Beim Verlassen der Stadt werden die Gegensätze von reich und arm nochmals ganz deutlich. Hier werden teure Einkaufszentren erstellt, ein paar Strassenzüge weiter sitzen Bettler am Rand. Je weiter wir uns von allem entfernen, je näher kommen die Berge des Antiatlas.
Ein wunderbare Fahrt ins Land der Berber beginnt. Langsam schrauben wir uns die Berge hoch, Arganbäume und Kakteen begleiten uns. Immer wieder hat es Häuser, die recht stattlich wirken. Berge und Häuser leuchten rötlich. Unsere Fotografen sind untröstlich, dass sie das Morgenlicht verpasst haben und die Sonne jetzt senkrecht steht und das Licht sehr weiss ist. Die Landschaft und die Vegetation verändern sich fast hinter jedem Pass, den wir überqueren. Oft sind die Hänge terrassiert, was sehr hübsch aussieht. Die Terassen werden aber lange nicht alle bewirtschaftet, viele verfallen sogar wieder.

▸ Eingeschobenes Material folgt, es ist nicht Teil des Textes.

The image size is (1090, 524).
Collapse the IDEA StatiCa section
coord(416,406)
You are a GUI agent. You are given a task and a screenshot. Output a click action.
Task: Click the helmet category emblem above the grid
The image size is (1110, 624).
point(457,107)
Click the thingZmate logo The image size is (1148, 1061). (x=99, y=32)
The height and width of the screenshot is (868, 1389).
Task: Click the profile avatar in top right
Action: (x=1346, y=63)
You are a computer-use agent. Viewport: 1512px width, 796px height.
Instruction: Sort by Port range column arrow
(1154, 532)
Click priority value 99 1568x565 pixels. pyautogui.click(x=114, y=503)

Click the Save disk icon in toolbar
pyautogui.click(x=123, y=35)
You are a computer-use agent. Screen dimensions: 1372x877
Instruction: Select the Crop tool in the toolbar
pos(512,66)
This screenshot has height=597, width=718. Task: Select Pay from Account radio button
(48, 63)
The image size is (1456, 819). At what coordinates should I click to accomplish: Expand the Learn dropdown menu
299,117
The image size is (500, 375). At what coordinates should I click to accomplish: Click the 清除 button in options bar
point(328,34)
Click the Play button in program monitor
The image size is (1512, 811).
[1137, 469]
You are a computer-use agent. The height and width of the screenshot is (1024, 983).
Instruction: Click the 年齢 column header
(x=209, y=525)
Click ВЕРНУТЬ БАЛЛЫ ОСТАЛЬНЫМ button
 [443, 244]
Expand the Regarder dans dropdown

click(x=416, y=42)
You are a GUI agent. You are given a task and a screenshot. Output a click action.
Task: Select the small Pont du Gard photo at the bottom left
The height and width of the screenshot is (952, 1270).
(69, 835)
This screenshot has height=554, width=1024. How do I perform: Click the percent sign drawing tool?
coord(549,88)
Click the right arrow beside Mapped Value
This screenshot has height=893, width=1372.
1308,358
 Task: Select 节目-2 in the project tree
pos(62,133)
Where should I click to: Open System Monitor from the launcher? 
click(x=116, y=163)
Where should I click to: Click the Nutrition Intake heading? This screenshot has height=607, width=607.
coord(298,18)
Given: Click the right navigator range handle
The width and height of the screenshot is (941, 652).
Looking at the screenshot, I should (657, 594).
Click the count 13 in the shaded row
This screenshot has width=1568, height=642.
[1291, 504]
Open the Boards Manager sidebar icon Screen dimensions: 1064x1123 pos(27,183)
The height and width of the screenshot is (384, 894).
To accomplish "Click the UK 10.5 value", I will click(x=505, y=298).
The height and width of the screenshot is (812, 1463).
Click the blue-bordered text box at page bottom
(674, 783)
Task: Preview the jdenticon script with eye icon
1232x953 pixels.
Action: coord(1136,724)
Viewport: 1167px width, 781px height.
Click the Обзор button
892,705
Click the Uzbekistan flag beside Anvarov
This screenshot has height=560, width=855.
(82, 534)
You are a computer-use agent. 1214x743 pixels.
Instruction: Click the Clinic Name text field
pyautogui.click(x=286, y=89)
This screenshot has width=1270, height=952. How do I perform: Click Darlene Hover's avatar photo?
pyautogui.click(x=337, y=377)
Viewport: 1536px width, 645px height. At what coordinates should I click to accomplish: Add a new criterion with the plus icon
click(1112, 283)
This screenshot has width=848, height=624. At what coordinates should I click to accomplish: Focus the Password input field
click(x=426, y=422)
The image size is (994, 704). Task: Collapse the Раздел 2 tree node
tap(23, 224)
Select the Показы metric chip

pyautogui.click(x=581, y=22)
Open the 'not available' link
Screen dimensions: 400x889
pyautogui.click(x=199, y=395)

Es sind sehr wenig Menschen unterwegs und wenn wir Frauen antreffen, verhüllen sie ihr Gesicht sofort. Das erschwert mir das spontane Grüssen und Zuwinken, denn sie wirken dann so unnahbar. Aber das täuscht, auch sie winken zurück.
Als wir durch ein Städchen fahren, nimmt die Landydichte plötzlich stark zu und ich fühle mich nicht ganz so fremd.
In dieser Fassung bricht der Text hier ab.